◆ **Check your understanding**
(a) In the January and February passage, why is the writer forced to depend on the human collective in February? Answer in one to three sentences.
(b) Return the stretch of the January and February passage from "February feels like" through "like a snake.".
(c) Carry the January and February passage forward from where it stops.

◆ **Passage provided**

January is slow beginnings, browsing through Pinterest in search of mirrors, and portals, and other things that connive with my desires. January is for listening to Tropic Morning News by The National, seeing my close friends leave university, and falling in love again with the ones near me. I sacrifice sleep for school and my screentime decreases dramatically. I eat a lot of fruits. January is also the month of having too many needs and not enough money; the month of strategic choices. In January, I teach people how to do things — branding and content marketing, and how to start. I also write. I write like a fever.
February feels like a rush of water. Crystal clear — taking me out from under. I am pushed into my washing machine reality of things (again) and watch the weeks melt into themselves. Life is hard in February. I watch the walls of the apartment I live in break down — no light, no water, and I’m forced to depend on the human collective. I teach more in February, each week a different classroom. My hands surprise themselves in their capacity to yield and to let go. In February, I fall in love with a knife. My newsletter, 20 Something, gets 5000 subscribers. At work, I get a raise. Exam anxiety curls itself around me like a snake.

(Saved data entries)
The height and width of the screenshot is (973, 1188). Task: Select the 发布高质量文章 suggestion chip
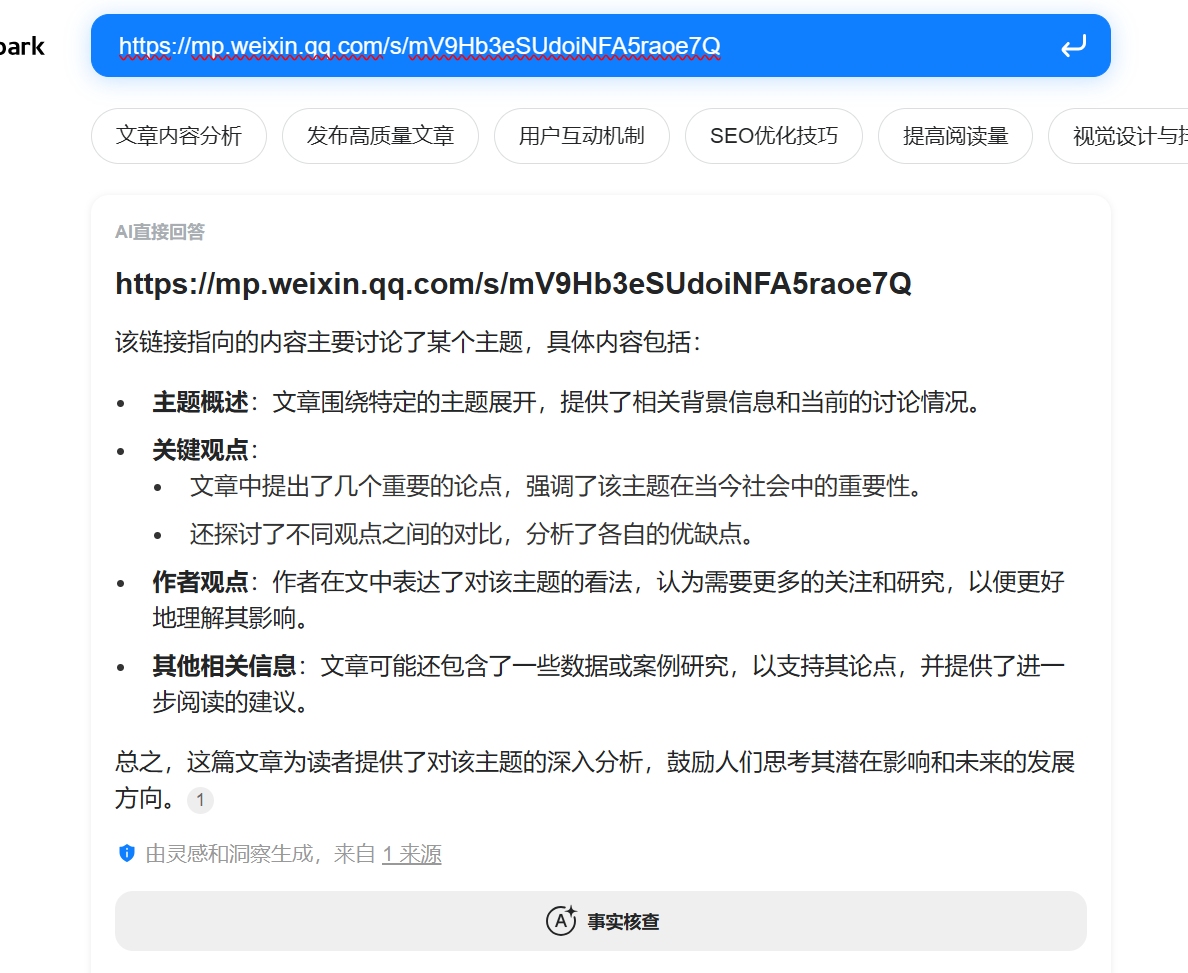coord(380,136)
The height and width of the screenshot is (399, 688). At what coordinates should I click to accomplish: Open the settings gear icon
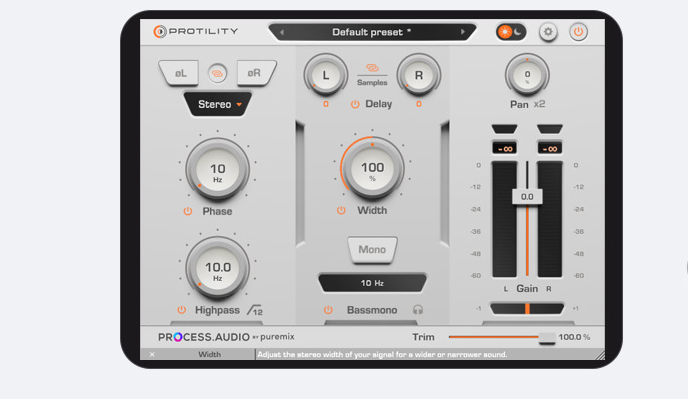[x=548, y=32]
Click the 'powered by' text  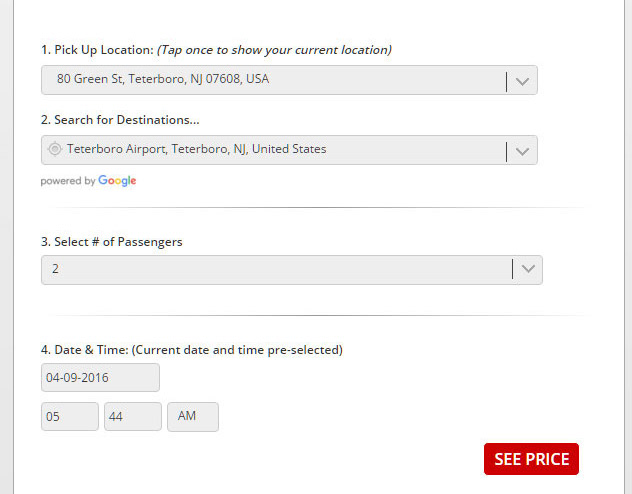[68, 181]
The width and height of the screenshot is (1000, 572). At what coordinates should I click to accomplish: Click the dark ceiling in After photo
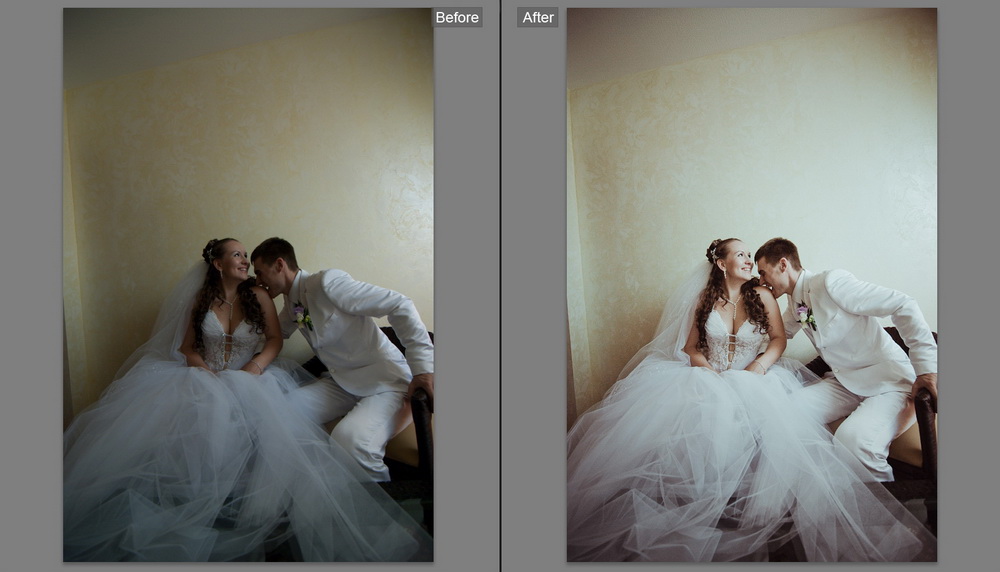(x=700, y=35)
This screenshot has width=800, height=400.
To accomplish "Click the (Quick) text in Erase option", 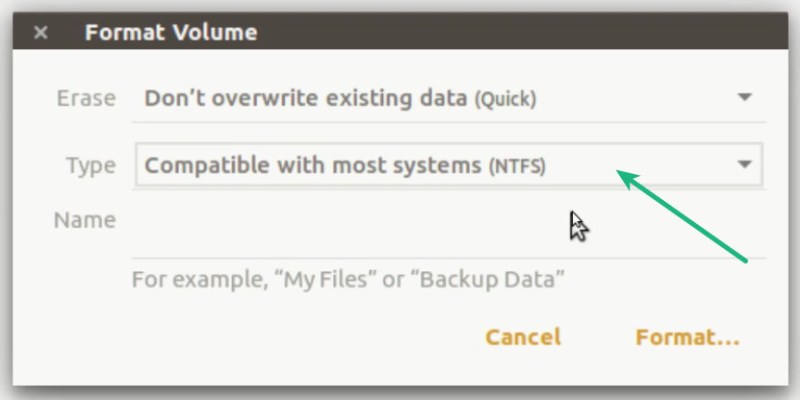I will 504,99.
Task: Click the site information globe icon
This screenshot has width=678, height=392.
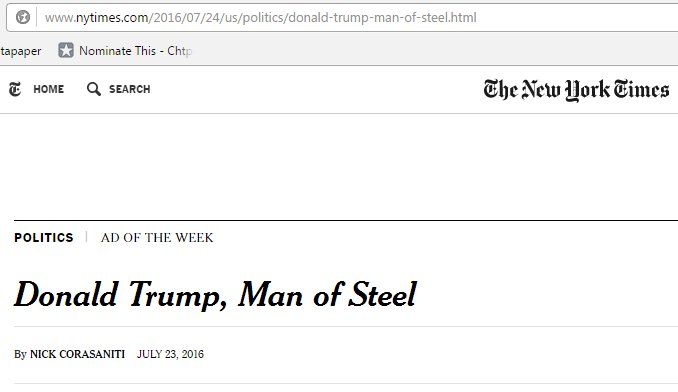Action: 22,17
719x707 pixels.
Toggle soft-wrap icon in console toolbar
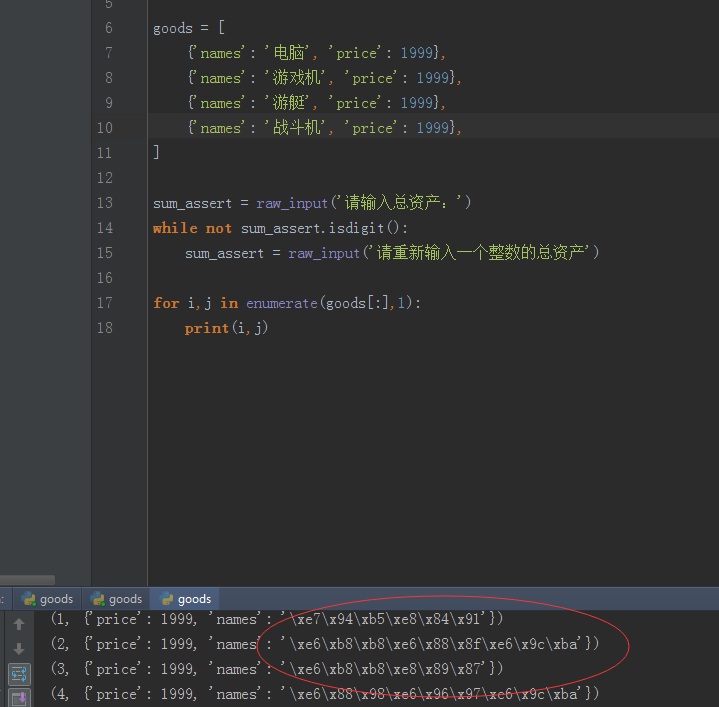click(18, 674)
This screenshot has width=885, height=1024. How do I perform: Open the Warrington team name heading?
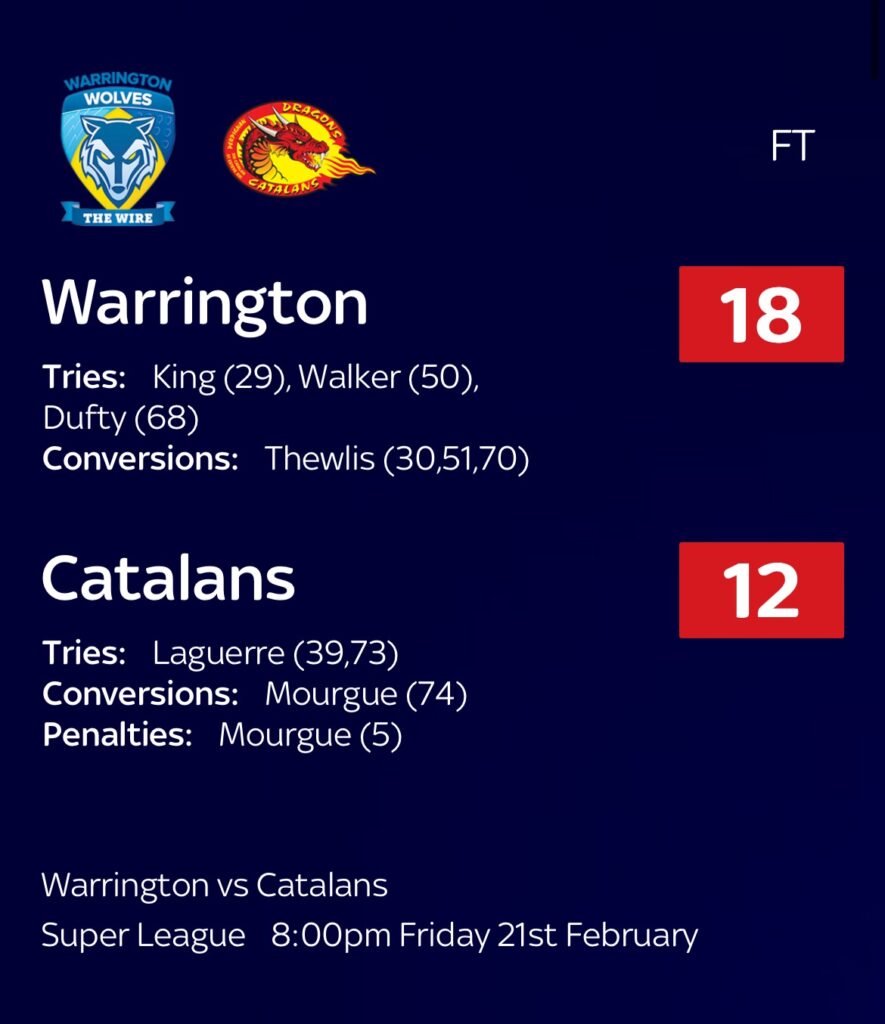click(x=205, y=303)
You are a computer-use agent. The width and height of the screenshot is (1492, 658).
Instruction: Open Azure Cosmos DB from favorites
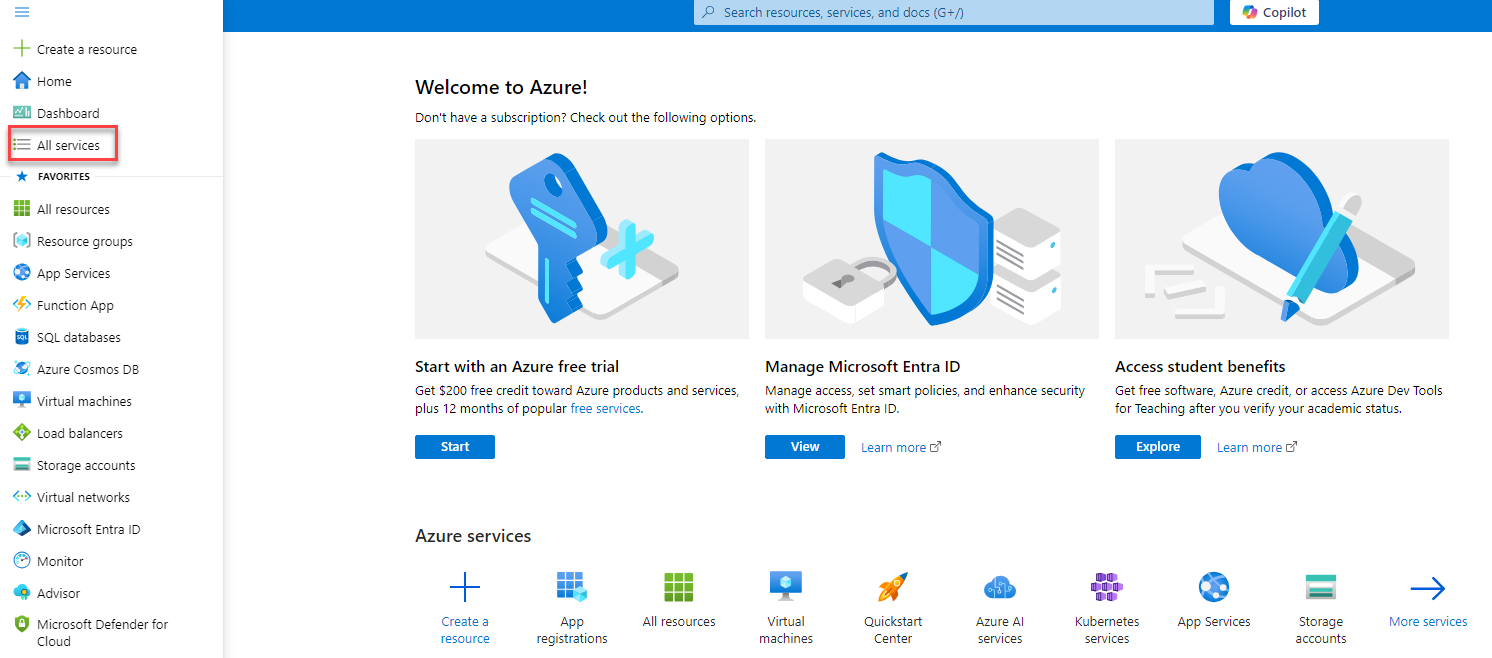click(87, 369)
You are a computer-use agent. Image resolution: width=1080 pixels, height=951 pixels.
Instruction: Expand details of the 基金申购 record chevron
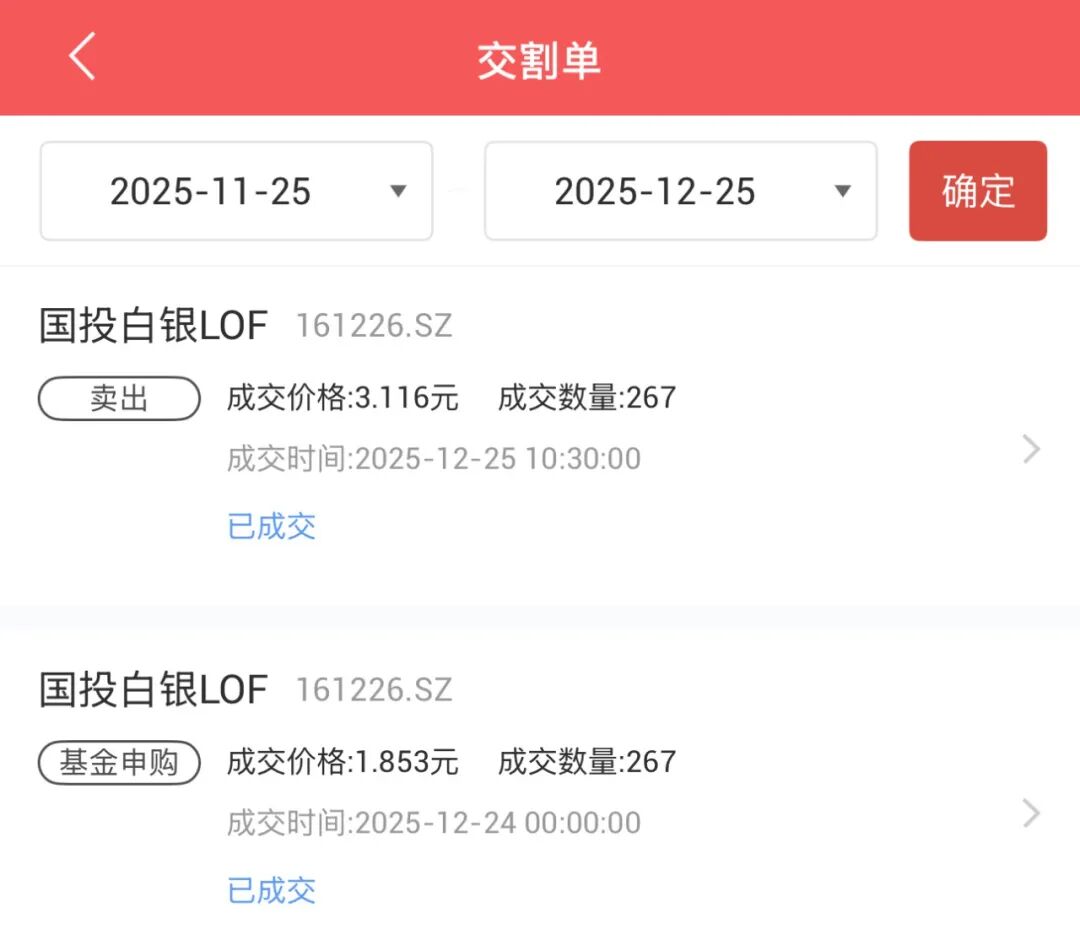tap(1032, 814)
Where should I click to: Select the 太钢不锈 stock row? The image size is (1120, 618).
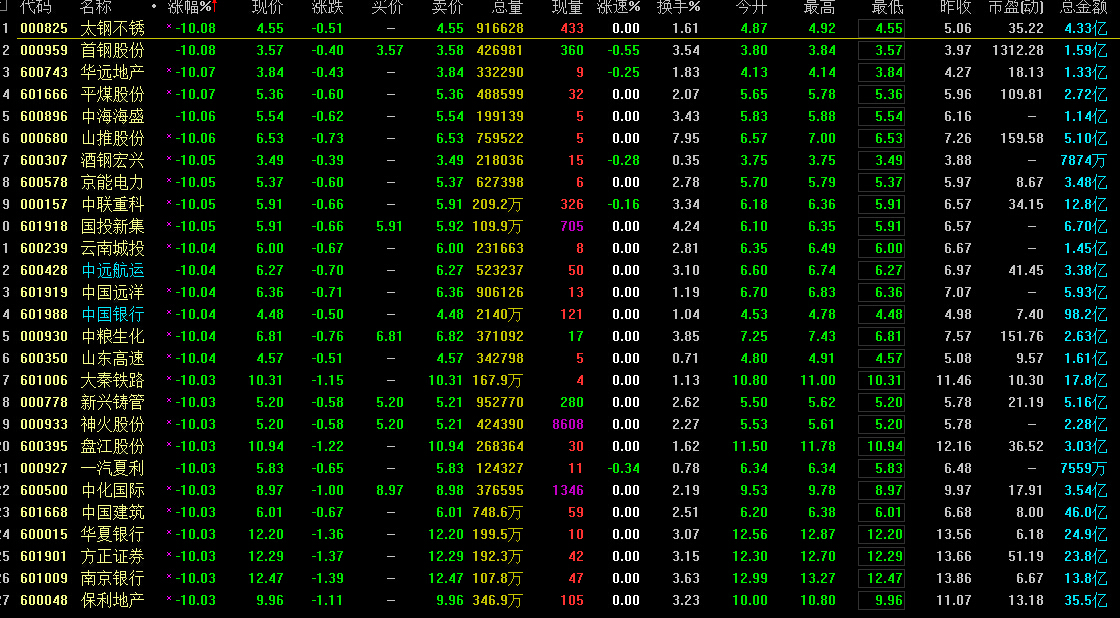(112, 29)
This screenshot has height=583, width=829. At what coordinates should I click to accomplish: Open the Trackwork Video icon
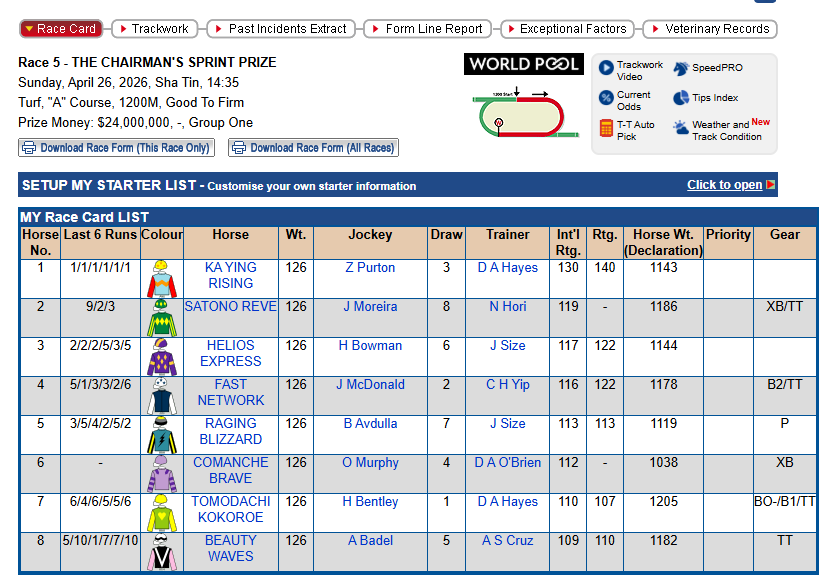pyautogui.click(x=606, y=69)
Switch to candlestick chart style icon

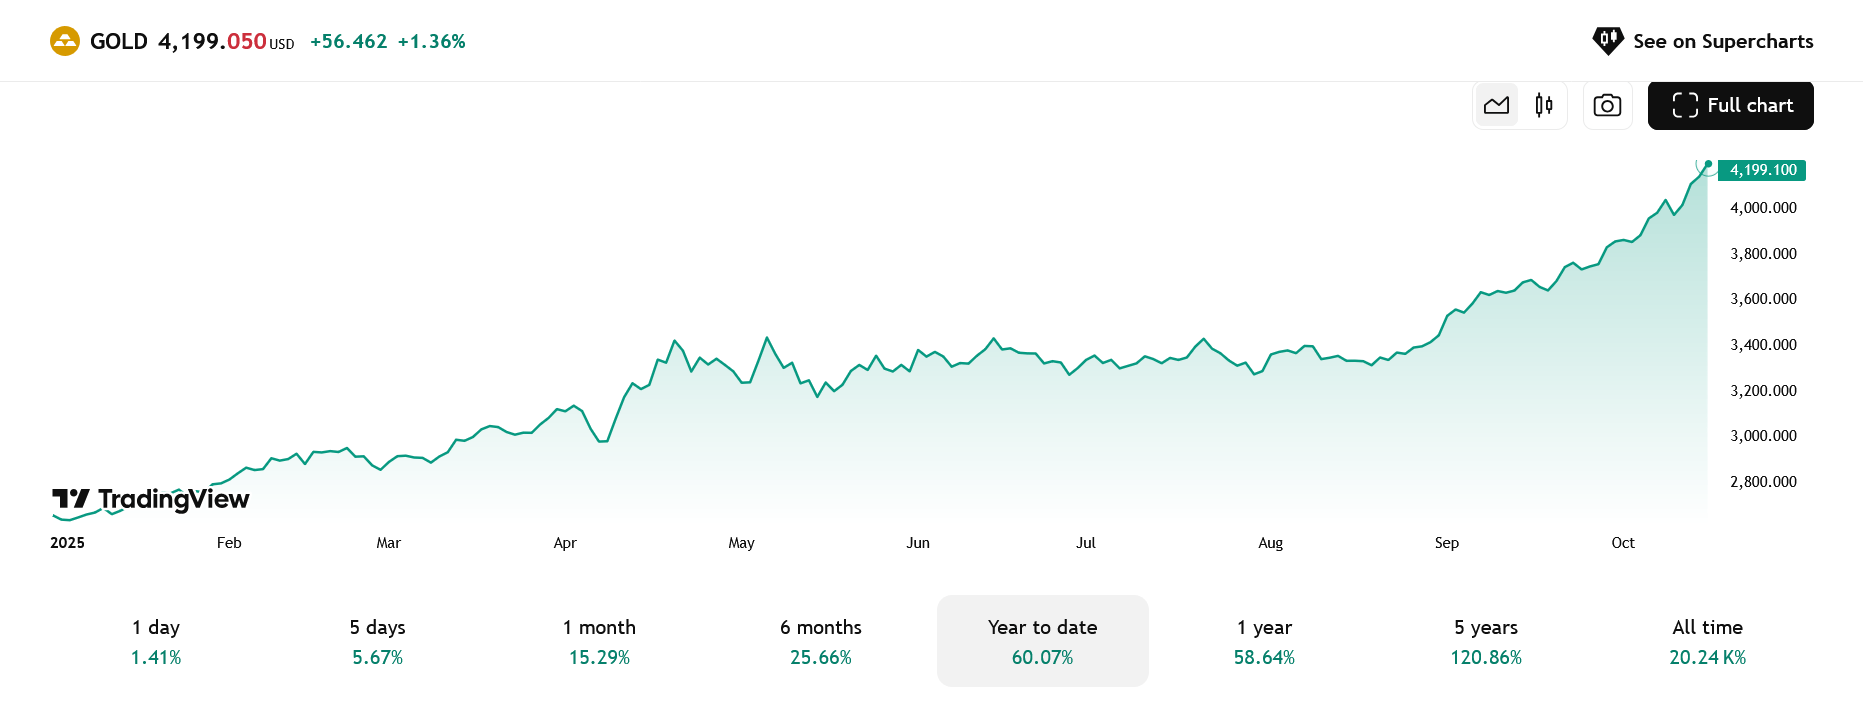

◆ **Task-by-task outputs**
(a) The writer watches the walls of the apartment they live in break down, leaving it with no light and no water.

(b)
February feels like a rush of water. Crystal clear — taking me out from under. I am pushed into my washing machine reality of things (again) and watch the weeks melt into themselves. Life is hard in February. I watch the walls of the apartment I live in break down — no light, no water, and I’m forced to depend on the human collective. I teach more in February, each week a different classroom. My hands surprise themselves in their capacity to yield and to let go. In February, I fall in love with a knife. My newsletter, 20 Something, gets 5000 subscribers. At work, I get a raise. Exam anxiety curls itself around me like a snake.

(c)
March is both desert and forest rain. It is long hours spent memorizing cases, and sections, and the opinions of jurists and philosophers; then overnight readings soaked in energy drinks that engage in tiresome arguments with my desire for sleep. March is long walks under the hot sun, starved desires, an exercise in prudence. It is severing ties, and a hundred hours spent questioning why life enjoys taking such sharp bends, like a reckless adolescent behind wheels. Then sometime after the middle of the month, the rain falls and the month slows into a song and I’m holding A Secret History by Donna Tartt in my hands, and watching movies, and spending time with the people that make me happiest. March acquires a new taste, a feast for the eyes and the mouth. So many things flood my senses in March, I nearly forget myself.
April is held with anticipation, like the first grandchild of her family. I set out time to do things that give me great happiness and joy: painting, watching my friend DJ, attending church with friends, practicing early morning pilates, and drinking Tiger beer with Sprite. April is also an overwhelming month, and so the days fly by like the pages of a book with a broken stem. I only remember to pause on my birthday — and what a beautiful day it is! Dancing salsa on the patio, eating tiramisu and pasta in the company of people who give my life colour. April yields a reconciliation with certain details of my life that induce worry. In April, I learn the importance of inhale and exhale. I also learn a great deal about love, and its cleansing properties — I am carried on the backs of people who love me and truly want the best for me.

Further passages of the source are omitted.